固定化脂肪酶的酶活测定方法参考QIL 等的方法并做适当修改[13]。称取0.01 g CRL@ZIF-8，加入1 mL 0.01 mol/L 的溶于正庚烷中的PNPB 溶液和1 mL 0.01 mol/L（pH 7.5）的磷酸盐缓冲液（phosphate buffer saline，PBS），在13 000 r/min 均质30 s，再在200 r/min条件下振荡反应5 min。反应结束后，加入0.5 mol/L Na2CO3终止反应，4 ℃下离心收集上清液，在405 nm下测定吸光值。一个酶活力单位定义为：每分钟释放1 μmol 对硝基苯酚（p-nitrophenol，p-NP）所需的固定化酶的酶量，以U/g 表示。

1.3.3 固定化脂肪酶CRL@ZIF-8 结构表征

称取一定量的CRL@ZIF-8 样品，研磨至均匀粉末，使用傅里叶变换衰减全反射红外光谱（Fourier transform infrared spectroscopy，FT-IR）分析结构组成，扫描范围为400 cm-1～4 000 cm-1；使用X-射线衍射（Xray diffraction，XRD）分析晶体结构，扫描的角度范围为5°～45°，扫描时间为0.07 s；采用扫描电镜（scanning electron microscopy，SEM）分析样品形貌。

1.3.4 脂肪酶固定化条件的选择

采用1.3.1 脂肪酶CRL 的固定化方法，分别考察金属离子来源、反应时间、金属离子和有机连接体的浓度对CRL@ZIF-8 形貌结构和催化活性的影响，并以固定化酶酶活力为指标，筛选最佳的固定化条件。

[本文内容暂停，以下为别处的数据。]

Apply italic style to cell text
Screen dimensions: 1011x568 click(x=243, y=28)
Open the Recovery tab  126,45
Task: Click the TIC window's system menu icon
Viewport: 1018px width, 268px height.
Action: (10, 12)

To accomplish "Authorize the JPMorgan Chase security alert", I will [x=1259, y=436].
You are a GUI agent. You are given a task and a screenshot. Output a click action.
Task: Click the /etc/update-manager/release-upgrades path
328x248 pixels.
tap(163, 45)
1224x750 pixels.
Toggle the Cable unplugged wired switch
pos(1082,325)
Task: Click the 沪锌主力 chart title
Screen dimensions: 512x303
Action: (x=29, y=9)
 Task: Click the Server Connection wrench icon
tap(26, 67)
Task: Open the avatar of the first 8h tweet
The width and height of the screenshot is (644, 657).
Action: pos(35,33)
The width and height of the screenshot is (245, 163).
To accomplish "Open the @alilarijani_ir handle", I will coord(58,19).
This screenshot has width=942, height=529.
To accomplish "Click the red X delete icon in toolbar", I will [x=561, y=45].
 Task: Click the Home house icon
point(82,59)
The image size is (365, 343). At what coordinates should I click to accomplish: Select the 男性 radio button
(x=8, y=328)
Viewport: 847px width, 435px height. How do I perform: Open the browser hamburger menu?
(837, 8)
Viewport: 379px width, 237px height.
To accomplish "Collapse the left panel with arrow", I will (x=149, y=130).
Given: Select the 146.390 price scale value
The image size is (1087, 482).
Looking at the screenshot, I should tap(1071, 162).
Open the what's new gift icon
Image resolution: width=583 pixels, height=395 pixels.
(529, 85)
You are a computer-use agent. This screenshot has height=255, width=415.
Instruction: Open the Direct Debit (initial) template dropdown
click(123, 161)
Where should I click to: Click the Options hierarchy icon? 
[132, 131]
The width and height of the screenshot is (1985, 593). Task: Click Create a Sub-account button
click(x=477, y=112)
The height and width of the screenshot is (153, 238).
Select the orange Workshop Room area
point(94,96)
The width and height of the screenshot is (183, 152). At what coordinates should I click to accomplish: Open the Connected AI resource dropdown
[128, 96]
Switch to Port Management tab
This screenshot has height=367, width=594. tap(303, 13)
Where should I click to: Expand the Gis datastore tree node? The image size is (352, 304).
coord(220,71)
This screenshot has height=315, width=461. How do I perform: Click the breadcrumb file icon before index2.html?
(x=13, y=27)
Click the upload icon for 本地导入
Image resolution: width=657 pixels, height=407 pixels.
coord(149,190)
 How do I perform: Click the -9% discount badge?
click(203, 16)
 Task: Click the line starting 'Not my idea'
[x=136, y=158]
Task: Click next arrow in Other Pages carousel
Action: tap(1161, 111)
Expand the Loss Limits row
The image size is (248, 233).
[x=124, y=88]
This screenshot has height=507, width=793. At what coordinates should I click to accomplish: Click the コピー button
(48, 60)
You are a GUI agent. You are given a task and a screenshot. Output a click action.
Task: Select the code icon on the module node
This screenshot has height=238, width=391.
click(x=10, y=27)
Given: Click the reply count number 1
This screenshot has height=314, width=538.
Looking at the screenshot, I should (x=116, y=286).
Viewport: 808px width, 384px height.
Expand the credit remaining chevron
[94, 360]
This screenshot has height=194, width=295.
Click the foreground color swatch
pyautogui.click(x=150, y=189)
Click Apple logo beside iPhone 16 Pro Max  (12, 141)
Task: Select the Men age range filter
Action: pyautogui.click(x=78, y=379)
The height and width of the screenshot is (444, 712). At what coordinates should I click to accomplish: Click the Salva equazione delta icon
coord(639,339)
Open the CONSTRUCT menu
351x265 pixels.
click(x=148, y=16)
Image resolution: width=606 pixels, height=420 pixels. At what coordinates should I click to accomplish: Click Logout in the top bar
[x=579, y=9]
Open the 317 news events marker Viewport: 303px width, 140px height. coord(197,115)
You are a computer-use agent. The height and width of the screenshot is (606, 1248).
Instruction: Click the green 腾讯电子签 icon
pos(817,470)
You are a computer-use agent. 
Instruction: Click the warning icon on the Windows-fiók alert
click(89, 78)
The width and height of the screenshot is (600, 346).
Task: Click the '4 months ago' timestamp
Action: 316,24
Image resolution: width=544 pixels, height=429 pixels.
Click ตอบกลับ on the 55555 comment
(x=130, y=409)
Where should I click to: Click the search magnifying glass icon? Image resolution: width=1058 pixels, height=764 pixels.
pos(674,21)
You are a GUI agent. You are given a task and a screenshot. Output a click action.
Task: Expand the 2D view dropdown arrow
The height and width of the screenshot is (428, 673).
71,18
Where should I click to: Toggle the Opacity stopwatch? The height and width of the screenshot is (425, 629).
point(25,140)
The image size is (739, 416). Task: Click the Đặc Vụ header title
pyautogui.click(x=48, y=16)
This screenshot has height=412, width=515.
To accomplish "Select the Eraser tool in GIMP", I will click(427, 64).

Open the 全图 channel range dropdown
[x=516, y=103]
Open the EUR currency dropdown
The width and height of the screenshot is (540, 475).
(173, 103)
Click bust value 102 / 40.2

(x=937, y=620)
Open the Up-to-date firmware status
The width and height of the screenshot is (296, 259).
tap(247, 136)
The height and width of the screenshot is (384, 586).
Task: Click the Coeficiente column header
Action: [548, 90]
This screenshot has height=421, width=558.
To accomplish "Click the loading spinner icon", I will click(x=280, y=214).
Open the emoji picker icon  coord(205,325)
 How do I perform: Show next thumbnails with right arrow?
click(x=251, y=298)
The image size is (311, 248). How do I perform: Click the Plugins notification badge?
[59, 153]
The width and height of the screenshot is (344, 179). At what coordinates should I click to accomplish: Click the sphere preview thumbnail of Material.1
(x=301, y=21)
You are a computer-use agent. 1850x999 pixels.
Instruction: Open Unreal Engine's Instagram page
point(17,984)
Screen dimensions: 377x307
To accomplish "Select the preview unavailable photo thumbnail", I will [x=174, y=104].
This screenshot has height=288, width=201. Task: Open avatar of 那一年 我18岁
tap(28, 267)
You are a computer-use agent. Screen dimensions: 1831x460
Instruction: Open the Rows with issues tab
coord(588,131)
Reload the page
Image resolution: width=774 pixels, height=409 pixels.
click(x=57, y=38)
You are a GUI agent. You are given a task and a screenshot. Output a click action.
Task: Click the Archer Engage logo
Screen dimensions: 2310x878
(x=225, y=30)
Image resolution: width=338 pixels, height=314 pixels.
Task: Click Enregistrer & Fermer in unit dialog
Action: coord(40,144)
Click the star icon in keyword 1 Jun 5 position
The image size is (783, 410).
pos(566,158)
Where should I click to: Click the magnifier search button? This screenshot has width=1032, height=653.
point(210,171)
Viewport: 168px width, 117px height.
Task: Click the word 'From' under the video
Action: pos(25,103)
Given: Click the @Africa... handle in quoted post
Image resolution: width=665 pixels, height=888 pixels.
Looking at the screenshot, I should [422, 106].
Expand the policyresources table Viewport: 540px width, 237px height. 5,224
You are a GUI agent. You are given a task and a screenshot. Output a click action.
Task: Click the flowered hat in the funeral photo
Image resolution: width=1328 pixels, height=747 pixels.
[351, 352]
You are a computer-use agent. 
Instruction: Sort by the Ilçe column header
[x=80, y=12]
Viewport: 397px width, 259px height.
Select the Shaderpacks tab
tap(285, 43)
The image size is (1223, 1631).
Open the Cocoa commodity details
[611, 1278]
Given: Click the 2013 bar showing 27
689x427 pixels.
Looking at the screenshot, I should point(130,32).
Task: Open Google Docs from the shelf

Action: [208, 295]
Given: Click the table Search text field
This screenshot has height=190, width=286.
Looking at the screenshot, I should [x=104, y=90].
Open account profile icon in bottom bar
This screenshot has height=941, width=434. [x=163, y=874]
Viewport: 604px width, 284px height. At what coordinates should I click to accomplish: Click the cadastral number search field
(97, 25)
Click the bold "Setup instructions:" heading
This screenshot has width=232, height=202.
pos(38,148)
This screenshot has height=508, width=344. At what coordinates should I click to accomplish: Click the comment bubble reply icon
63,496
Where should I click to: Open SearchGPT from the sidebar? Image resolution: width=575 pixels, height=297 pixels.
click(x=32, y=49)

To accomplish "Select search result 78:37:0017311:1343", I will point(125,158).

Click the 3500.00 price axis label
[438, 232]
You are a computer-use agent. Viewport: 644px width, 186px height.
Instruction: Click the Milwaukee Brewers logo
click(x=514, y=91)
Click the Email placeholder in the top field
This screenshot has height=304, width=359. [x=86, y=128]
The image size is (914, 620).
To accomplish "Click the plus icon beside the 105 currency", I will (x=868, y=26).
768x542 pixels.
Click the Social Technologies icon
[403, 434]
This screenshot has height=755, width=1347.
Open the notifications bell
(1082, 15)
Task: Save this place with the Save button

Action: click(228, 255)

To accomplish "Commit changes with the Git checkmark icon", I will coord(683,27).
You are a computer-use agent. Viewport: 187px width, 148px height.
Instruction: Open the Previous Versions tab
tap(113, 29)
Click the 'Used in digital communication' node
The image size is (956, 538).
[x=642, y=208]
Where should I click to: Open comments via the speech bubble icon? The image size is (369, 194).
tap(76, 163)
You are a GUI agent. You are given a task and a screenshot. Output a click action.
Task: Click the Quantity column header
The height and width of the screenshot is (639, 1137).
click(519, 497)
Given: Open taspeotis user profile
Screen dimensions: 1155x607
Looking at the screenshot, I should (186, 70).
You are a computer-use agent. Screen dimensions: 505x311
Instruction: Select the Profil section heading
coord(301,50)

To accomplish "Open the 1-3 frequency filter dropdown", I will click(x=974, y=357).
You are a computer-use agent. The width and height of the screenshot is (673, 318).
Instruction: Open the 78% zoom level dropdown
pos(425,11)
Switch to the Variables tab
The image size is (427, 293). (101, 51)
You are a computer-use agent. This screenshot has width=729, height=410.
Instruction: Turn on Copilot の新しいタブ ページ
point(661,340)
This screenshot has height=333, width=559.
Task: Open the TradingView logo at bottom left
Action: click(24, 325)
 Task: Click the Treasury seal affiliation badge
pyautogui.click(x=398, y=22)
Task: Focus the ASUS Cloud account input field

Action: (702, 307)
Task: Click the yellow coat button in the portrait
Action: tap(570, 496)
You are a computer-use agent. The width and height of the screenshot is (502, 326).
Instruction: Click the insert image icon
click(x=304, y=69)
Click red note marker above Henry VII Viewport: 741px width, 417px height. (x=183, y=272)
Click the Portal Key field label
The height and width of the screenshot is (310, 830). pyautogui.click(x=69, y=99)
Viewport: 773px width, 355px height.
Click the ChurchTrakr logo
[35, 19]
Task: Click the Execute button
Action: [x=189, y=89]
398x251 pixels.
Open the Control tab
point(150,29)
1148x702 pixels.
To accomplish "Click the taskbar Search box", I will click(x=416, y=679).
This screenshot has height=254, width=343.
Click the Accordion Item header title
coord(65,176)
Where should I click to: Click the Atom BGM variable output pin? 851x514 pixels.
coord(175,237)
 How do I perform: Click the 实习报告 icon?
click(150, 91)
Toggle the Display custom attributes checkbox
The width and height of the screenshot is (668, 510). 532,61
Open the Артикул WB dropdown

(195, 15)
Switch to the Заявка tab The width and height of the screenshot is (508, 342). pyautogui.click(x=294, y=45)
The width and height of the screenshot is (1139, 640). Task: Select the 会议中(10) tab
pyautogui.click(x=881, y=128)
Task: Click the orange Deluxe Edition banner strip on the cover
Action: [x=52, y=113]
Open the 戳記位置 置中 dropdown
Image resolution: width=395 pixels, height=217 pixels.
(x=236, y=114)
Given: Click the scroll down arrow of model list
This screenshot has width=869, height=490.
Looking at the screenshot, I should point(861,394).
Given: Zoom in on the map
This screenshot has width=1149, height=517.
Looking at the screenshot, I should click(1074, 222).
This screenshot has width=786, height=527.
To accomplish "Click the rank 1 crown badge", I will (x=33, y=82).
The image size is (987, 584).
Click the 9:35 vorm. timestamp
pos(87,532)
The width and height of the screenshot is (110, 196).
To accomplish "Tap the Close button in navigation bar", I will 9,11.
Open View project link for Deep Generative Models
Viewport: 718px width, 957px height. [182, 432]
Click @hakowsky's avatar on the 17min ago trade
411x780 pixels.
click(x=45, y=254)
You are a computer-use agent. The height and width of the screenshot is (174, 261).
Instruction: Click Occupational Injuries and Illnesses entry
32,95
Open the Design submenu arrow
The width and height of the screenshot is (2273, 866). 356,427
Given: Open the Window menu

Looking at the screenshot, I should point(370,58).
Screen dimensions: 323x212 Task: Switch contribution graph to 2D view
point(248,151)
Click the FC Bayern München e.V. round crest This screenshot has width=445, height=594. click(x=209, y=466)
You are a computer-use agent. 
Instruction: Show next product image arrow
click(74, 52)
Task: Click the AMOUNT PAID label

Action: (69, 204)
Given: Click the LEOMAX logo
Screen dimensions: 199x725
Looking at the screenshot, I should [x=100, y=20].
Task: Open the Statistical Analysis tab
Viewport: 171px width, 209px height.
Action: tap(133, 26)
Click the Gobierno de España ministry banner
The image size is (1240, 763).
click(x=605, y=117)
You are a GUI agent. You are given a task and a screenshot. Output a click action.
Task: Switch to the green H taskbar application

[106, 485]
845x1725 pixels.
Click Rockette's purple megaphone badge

1.3.5 固定化脂肪酶CRL@ZIF-8 的温度耐受性研究

称取一定量的CRL@ZIF-8，加入0.01 mol/L 的PBS 缓冲液中，在50 ℃下水浴振荡，分别在0、10、20、30、45、60 min 测定酶活力。设置0 min 的酶活力为100%，分别计算在不同时间固定化酶的剩余酶活力。

2 结果与分析

2.1 脂肪酶固定化条件的选择

2.1.1 不同金属盐对CRL@ZIF-8 的结构和催化活性的影响

ZIF-8 由Zn2+和咪唑基连接体自组装合成，目前文献中报道的用于合成固定化脂肪酶CRL@ZIF-8 的Zn2+供体主要包括硝酸锌和醋酸锌等[11-17]，然而不同Zn2+供体对固定化脂肪酶的影响尚不清楚。本研究考察了利用相同浓度的硝酸锌或醋酸锌制备的CRL@ZIF-8 的差异，结果如图1、图2 和图3 所示。图1为利用硝酸锌或醋酸锌制备的CRL@ZIF-8 和CRL 的FT-IR 谱图。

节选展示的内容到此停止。